Now I copy a bit of the definition, or go to an older thread and copy the URL; paste it into my open composition window on the first tab; and post it. Then I close the second tab (could this be the cause?).

(The process above may take an hour or more, as I am easily distracted, plus I am a very slow two-finger typist, and revise my posts a lot.)

Now I go back to the English Only topic list, and instead of a page or two of unread topics, there are only a half dozen or so of the most recent which are marked as unread.

Does the site update my cookies after some fairly long period of time?  Or might it be closing a tab which is open to WR.c?

At any rate, a popup window does not seem to be needed.


----------



## jann

pwmeek said:


> (The process above may take an hour or more, as I am easily distracted, plus I am a very slow two-finger typist, and revise my posts a lot.)


I suspect that's the key.

If you don't tick the "Remember me" check-box when you log in, then your  forum session expires after 30 minutes of inactivity.  Using the  dictionaries or typing a post does not count as activity, because those  actions do not require any communication with the forum server.  So if  you take your time checking a reference, typing slowly, revising your  post, etc. to the point that 30+ minutes pass without a forum page load after you begin your reply in a thread, you will be prompted to log in again when you try to preview or submit your post.  And at that point, the only threads that will be bolded will be those with new activitity since your previous session timed out.

I suggest using "Remember me" and seeing if it solves the problem.


----------



## pwmeek

jann said:


> I suspect that's the key.
> 
> If you don't tick the "Remember me" check-box when you log in, then your  forum session expires after 30 minutes of inactivity.  Using the  dictionaries or typing a post does not count as activity, because those  actions do not require any communication with the forum server.  So if  you take your time checking a reference, typing slowly, revising your  post, etc. to the point that 30+ minutes pass without a forum page load after you begin your reply in a thread, you will be prompted to log in again when you try to preview or submit your post.  And at that point, the only threads that will be bolded will be those with new activitity since your previous session timed out.
> 
> I suggest using "Remember me" and seeing if it solves the problem.



That's not it; at least not directly.
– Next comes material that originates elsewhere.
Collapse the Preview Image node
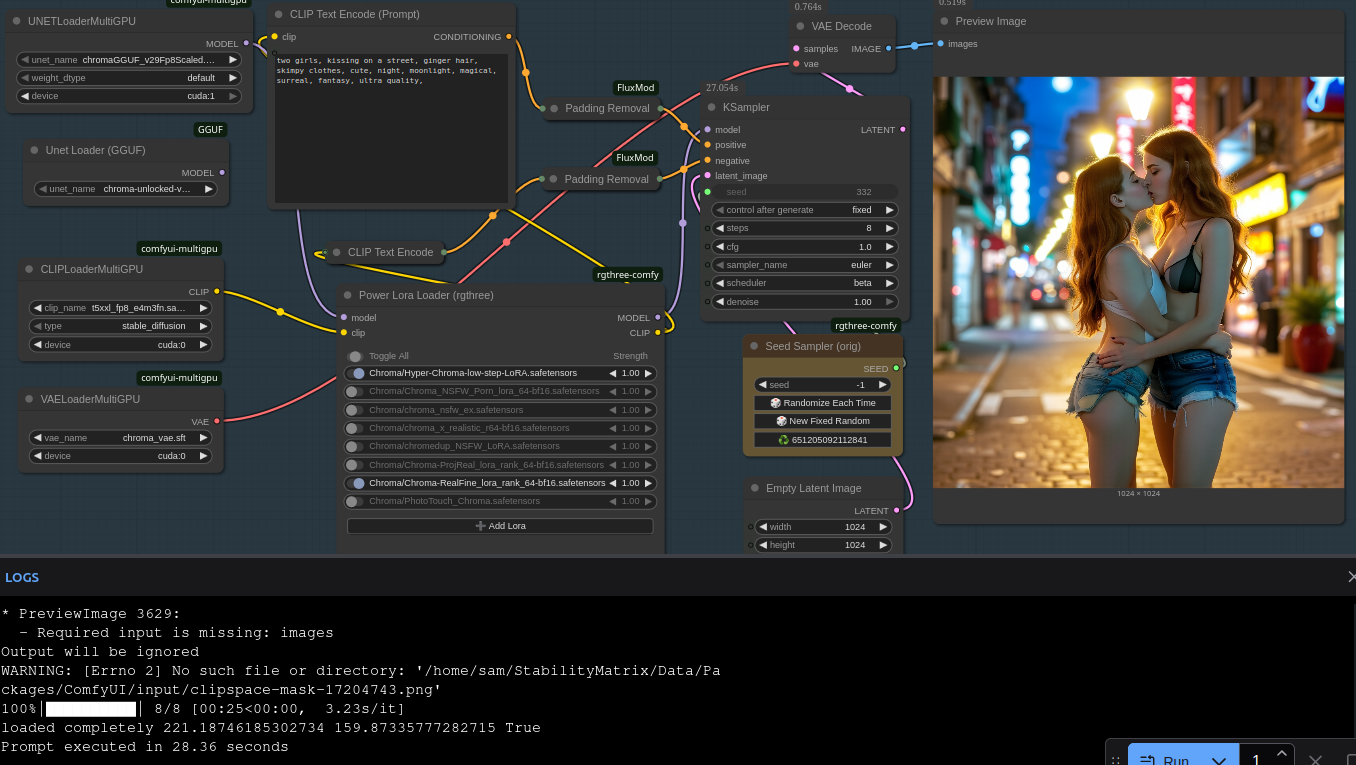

I have "remember me" set already. If the session time out can occur when no new page-load has happened for 30 minutes even when signed in with "remember me" checked, then maybe this is what's happening. I frequently take an hour composing a post, especially if it requires research, or careful rewording until I think it is comprehensible to learners.


----------



## jann

Well if you're using "remember me," and if you're not being prompted to log in again between when you start the post and when you finally submit it, then what I described shouldn't be the issue.  Hmmm.  I'll think about it.

There's something else you could try: leave your Contacts pop-up open while you're on the forums (Quick links > Open contacts pop-up).  It refreshes itself automatically every 30 seconds or so, so it will definitely prevent any time-out issues.  You may need to add a least one person to your contacts list if you don't have any contacts yet.  If that solves the problem, it might provide some clues... or at least a way around the annoyance of losing track of what you have and haven't read.


----------



## pwmeek

Jann, I'll try that. I have added you as a contact while I experiment with the contacts popup. I'll drop you (no offense) once I figure this out.


----------



## pwmeek

Progress report:

Preliminary results seem to indicate that keeping the Contact Popup open will prevent spurious marking of topics as read. It seems to be a work-around for a rare problem.

I added a contact and opened the Contact Popup. I worked all morning (with a few breaks) and left the English Only forum open in a tab. 

I composed, opened and closed other tabs (WR and other sites), posted. No topics were marked as read except the ones I had actually read. 

I left and returned to the English Only forum index both by the browser "back" button and by refreshing or clicking on the English Only link.

I then closed the Contact Popup and *completely spoiled further investigation by manually marking the forum as read* (Forum Tools). 

Now I have to do it all over again tomorrow to see if simply closing the Contact Popup will cause threads to be wrongly marked as read.

Thank you for all the suggestions.


----------



## pwmeek

Further results:

With the Contacts Popup NOT open.
I left the index page open tonight when I went to dinner. There was about a page and a half of unread posts. When I returned I refreshed the page and now saw only about 15-20 posts which were still in boldface, indicating unread posts.

I think we can assume that the norm is to mark all but recent posts as read when the index page is not refreshed for a period of time. Keeping the Contacts Popup window open somehow circumvents this effect.

On some other forums I think the cookie actually records the index number of the last post which I read and keeps all posts from after that index number marked as unread. I have to actually click on a button which marks all posts as read to clear older posts. (As a side note, this method occasionally gets messed up and requires you to delete all board cookies in order to get things back under control.)

I suspect that this issue is likely to be a problem for only a very few people like myself who take an extraordinarily long time to compose posts (if you walk away for several hours, you deserve to have older posts marked as read).

If a few other people have this problem, we can hope that they will find this thread and learn to use the Contact Popup work-around. 

Thank you all.


----------



## jann

Thanks for the update, Pete.  

I wonder if those 15-20 threads that were still bolded were those that had new posts since the last time the "remember me" feature had kicked in to prevent you being logged out for inactivity.  If so, then using "remember me" might mean that all posts are marked read every 30 minutes...  

I don't use the feature myself, so I've never tested this!  I'm glad the Contacts work-around seems satisfactory for you.


----------